__SOURCE__.
Kaliegh Garris is crowned the new Miss Teen USA at the Grand Sierra Resort and Casino’s Grand Theatre on Sunday, April 28. Photo Credit: Benjamin Askinas

She was crowned Miss Connecticut Teen USA 2019 in January, giving her the right to compete for Miss Teen USA 2019. Now, the second Connecticut native to have been crowned Miss Teen USA (Logan West was crowned Miss Teen USA in 2012), Kaliegh Garris is still astounded from her win on Sunday.

We got to talk to the 18-year-old pageant queen and philanthropist about what’s been buzzing around her all week. What was it like winning? Where is she going next?

Well, believe it or not, it all started with a shy little girl. Talking to Kaliegh on the phone or watching her on stage, you would never know that she has so much as hesitated to respond to any question thrown at her, but it’s actually pageantry that gave her incredible public speaking skills. But trying to become better at public speaking wasn’t what drew her to pageant life and set her on track to become Miss Teen USA 2019.

Kaliegh Garris, Miss Connecticut TEEN USA 2019, is announced as a Top 15 finalist in fashion by Sherri Hill and footwear by Lauren Lorraine during the MISS TEEN USA® Competition at Grand Sierra Resort and Casino’s (GSR) Grand Theatre on Sunday, April 28. Photo Credit: Patrick Prather

“I watched Miss USA on TV growing up every year,” she said. Her family would make an event out of watching the competition, setting up food and gathering around the TV. “Those were the women I looked up to, and I envisioned myself as one of them.” Even more, Kaliegh connected with the Miss USA/Miss Teen USA slogan, “confidently beautiful.” Being able to stand on a stage as herself and under an organization that is a major proponent of the importance of education, something Kaliegh also values, sealed the deal.

“It was one of my goals to just get onto that actual stage.”

__RECORDED INFORMATION__.
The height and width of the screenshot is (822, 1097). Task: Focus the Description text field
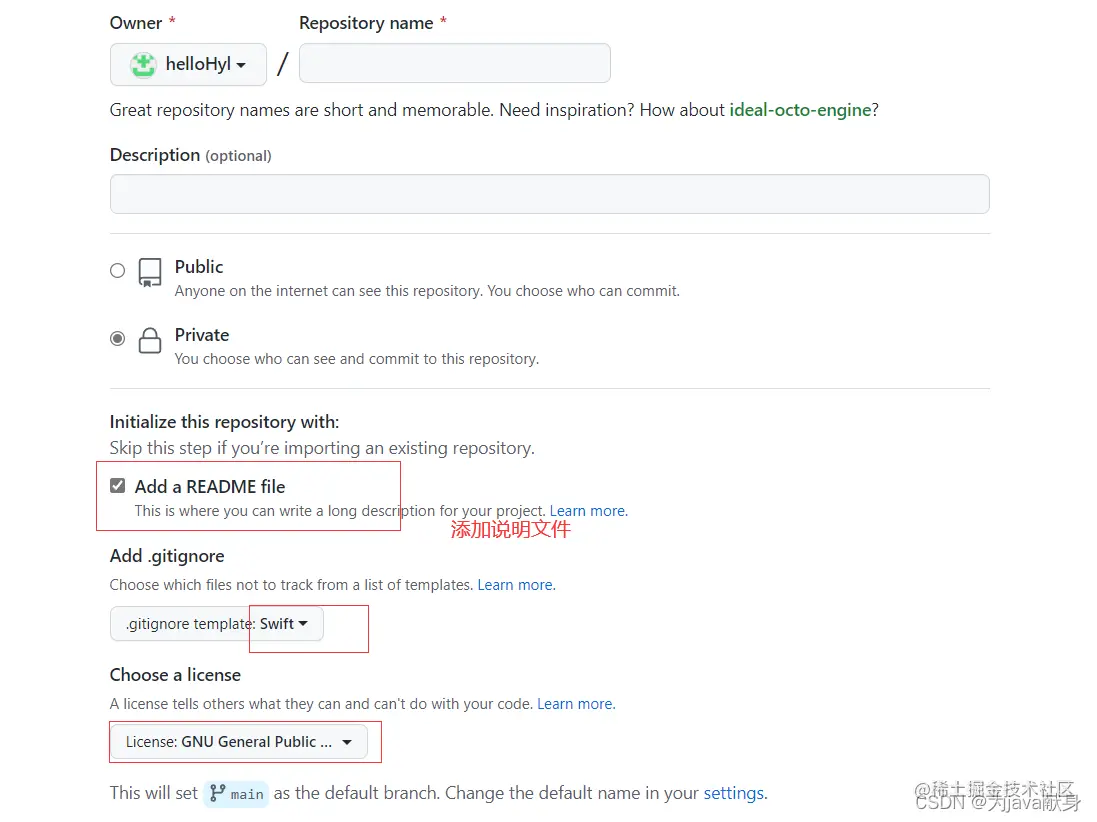pyautogui.click(x=549, y=194)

__GOAL 1__.
How would you render this sentence from the Kaliegh Garris article in Spanish: "She was crowned Miss Connecticut Teen USA 2019 in January, giving her the right to compete for Miss Teen USA 2019."
__GOAL 2__.
Can you write out the passage of the Kaliegh Garris article from "Well, believe it" up to and including "become Miss Teen USA 2019.", word for word?

__WRITTEN SOLUTION 1__.
Fue coronada Miss Connecticut Teen USA 2019 en enero, lo que le dio el derecho de competir por Miss Teen USA 2019.

__WRITTEN SOLUTION 2__.
Well, believe it or not, it all started with a shy little girl. Talking to Kaliegh on the phone or watching her on stage, you would never know that she has so much as hesitated to respond to any question thrown at her, but it’s actually pageantry that gave her incredible public speaking skills. But trying to become better at public speaking wasn’t what drew her to pageant life and set her on track to become Miss Teen USA 2019.